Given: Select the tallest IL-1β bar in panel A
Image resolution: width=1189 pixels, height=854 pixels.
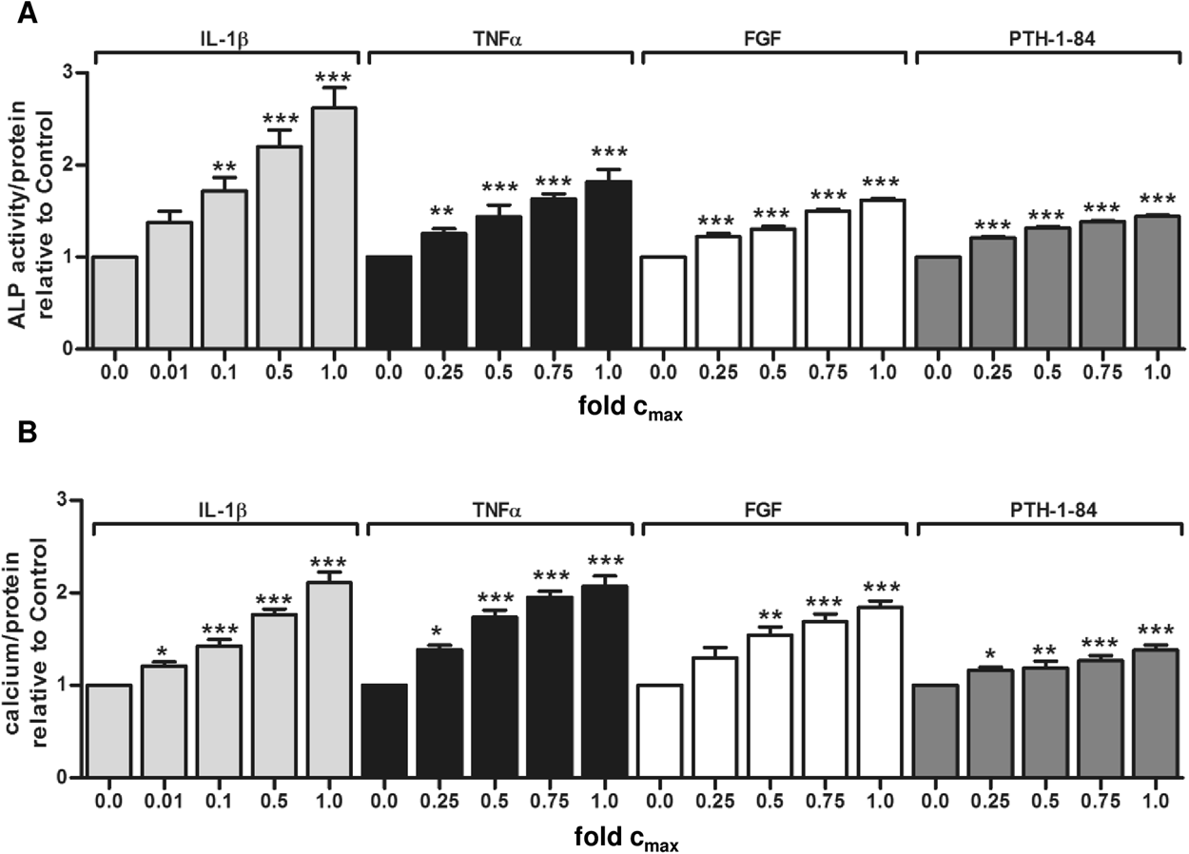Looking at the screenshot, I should point(335,228).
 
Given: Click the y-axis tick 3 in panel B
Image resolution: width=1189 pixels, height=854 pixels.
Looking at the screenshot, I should point(64,500).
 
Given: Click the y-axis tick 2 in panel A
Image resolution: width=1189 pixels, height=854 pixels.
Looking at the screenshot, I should point(64,165).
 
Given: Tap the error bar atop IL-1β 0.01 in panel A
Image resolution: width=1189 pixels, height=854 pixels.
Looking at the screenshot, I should point(169,214).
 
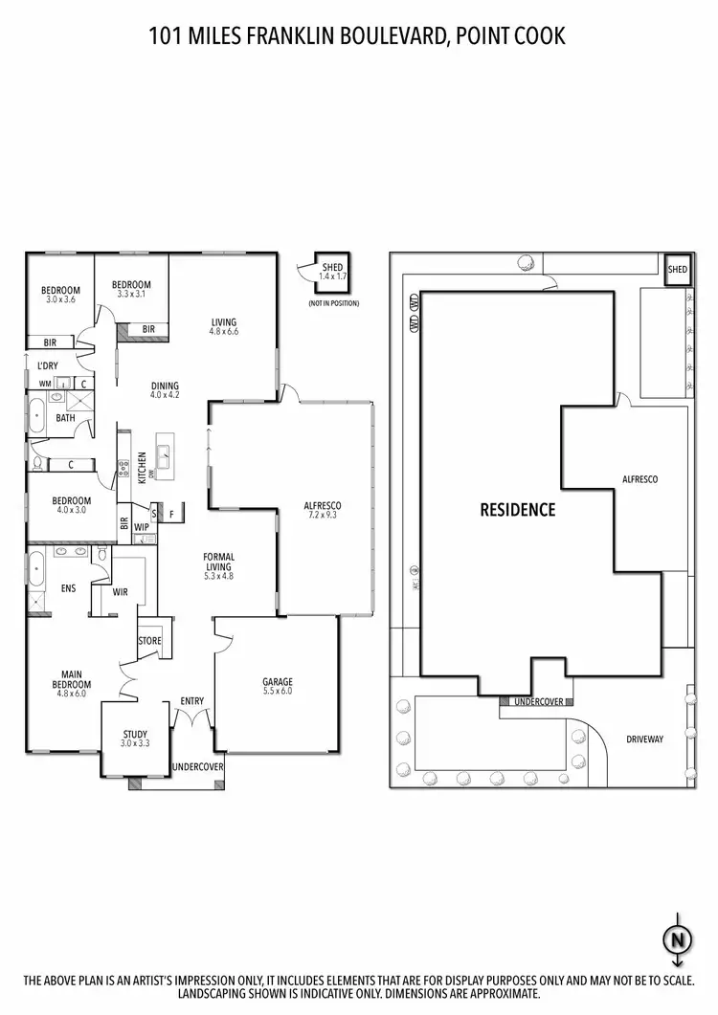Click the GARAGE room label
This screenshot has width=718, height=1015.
pos(277,682)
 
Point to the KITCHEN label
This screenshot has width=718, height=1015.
pos(142,468)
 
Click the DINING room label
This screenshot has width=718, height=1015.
pos(166,386)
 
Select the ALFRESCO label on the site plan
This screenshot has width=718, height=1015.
pos(640,478)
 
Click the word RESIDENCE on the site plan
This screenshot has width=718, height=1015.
pos(517,510)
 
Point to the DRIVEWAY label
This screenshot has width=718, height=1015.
pos(645,739)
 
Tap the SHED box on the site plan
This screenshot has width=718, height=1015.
pos(677,271)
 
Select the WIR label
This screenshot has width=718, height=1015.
pos(121,592)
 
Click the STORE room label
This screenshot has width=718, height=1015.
pos(150,641)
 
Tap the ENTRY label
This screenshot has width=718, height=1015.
pos(192,701)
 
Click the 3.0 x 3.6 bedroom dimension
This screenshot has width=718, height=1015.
pos(60,300)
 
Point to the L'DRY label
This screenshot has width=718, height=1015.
pos(46,366)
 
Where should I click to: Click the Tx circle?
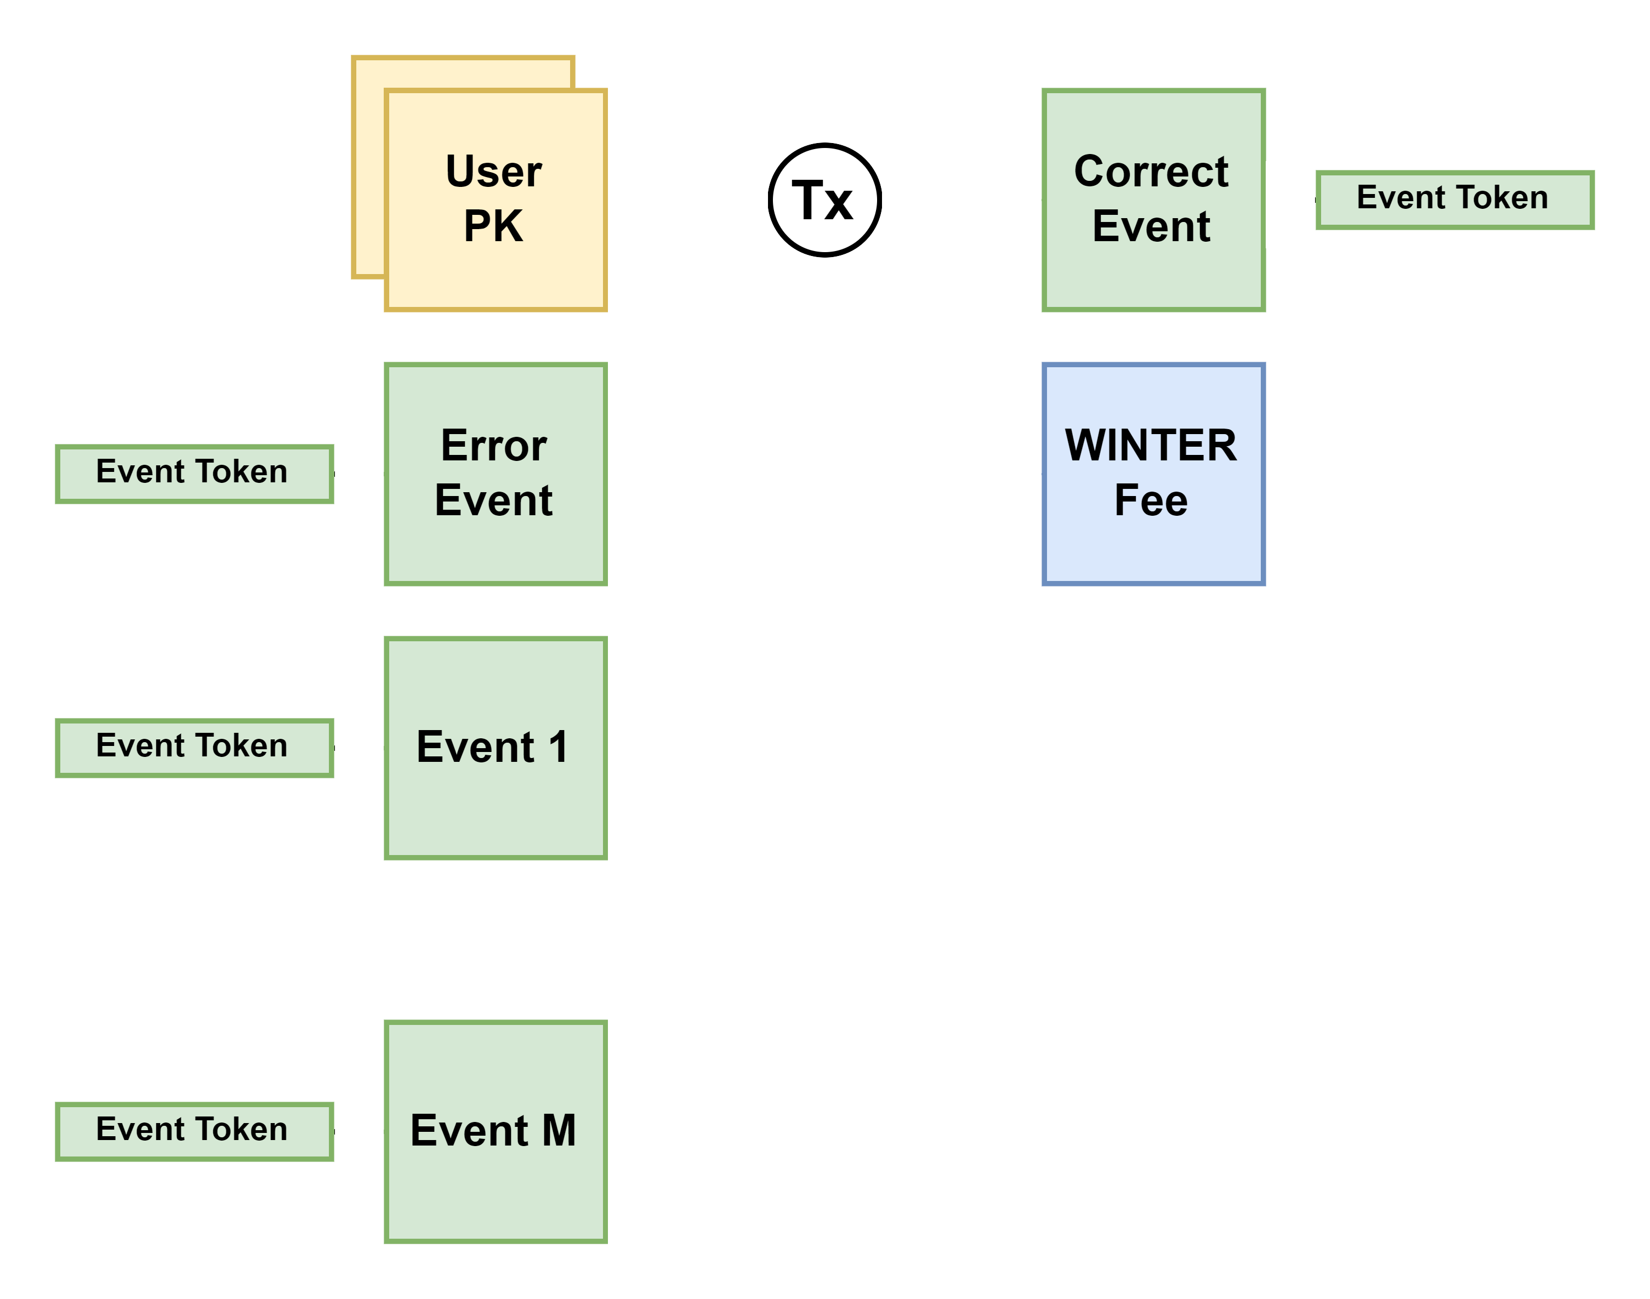coord(824,200)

** EXERCISE DIRECTIONS **
Please write out all of the data above word for word, leaving out the pictures.

** THE ANSWER **
Given: Select the tallest IL-1β bar in panel A
Image resolution: width=1189 pixels, height=854 pixels.
Looking at the screenshot, I should point(335,228).
 
Given: Click the y-axis tick 3 in panel B
Image resolution: width=1189 pixels, height=854 pixels.
Looking at the screenshot, I should point(64,500).
 
Given: Click the y-axis tick 2 in panel A
Image resolution: width=1189 pixels, height=854 pixels.
Looking at the screenshot, I should point(64,165).
 
Given: Tap the error bar atop IL-1β 0.01 in panel A
Image resolution: width=1189 pixels, height=854 pixels.
Looking at the screenshot, I should point(169,214).
 
Click the GARAGE room label
This screenshot has width=718, height=1015.
pos(277,682)
 
Point to the KITCHEN label
This screenshot has width=718, height=1015.
pos(142,468)
 
Click the DINING room label
This screenshot has width=718, height=1015.
pos(166,386)
 
Select the ALFRESCO label on the site plan
This screenshot has width=718, height=1015.
pos(640,478)
 
Click the word RESIDENCE on the site plan
This screenshot has width=718, height=1015.
pos(517,510)
 
Point to the DRIVEWAY label
This screenshot has width=718, height=1015.
pos(645,739)
 
Tap the SHED box on the site plan
This screenshot has width=718, height=1015.
pos(677,271)
 
Select the WIR label
This screenshot has width=718, height=1015.
pos(121,592)
 
Click the STORE room label
This screenshot has width=718, height=1015.
pos(150,641)
 
Tap the ENTRY label
This screenshot has width=718, height=1015.
pos(192,701)
 
Click the 3.0 x 3.6 bedroom dimension
This screenshot has width=718, height=1015.
pos(60,300)
 
Point to the L'DRY label
This screenshot has width=718, height=1015.
pos(46,366)
 
Where should I click to: Click the Tx circle?
coord(824,200)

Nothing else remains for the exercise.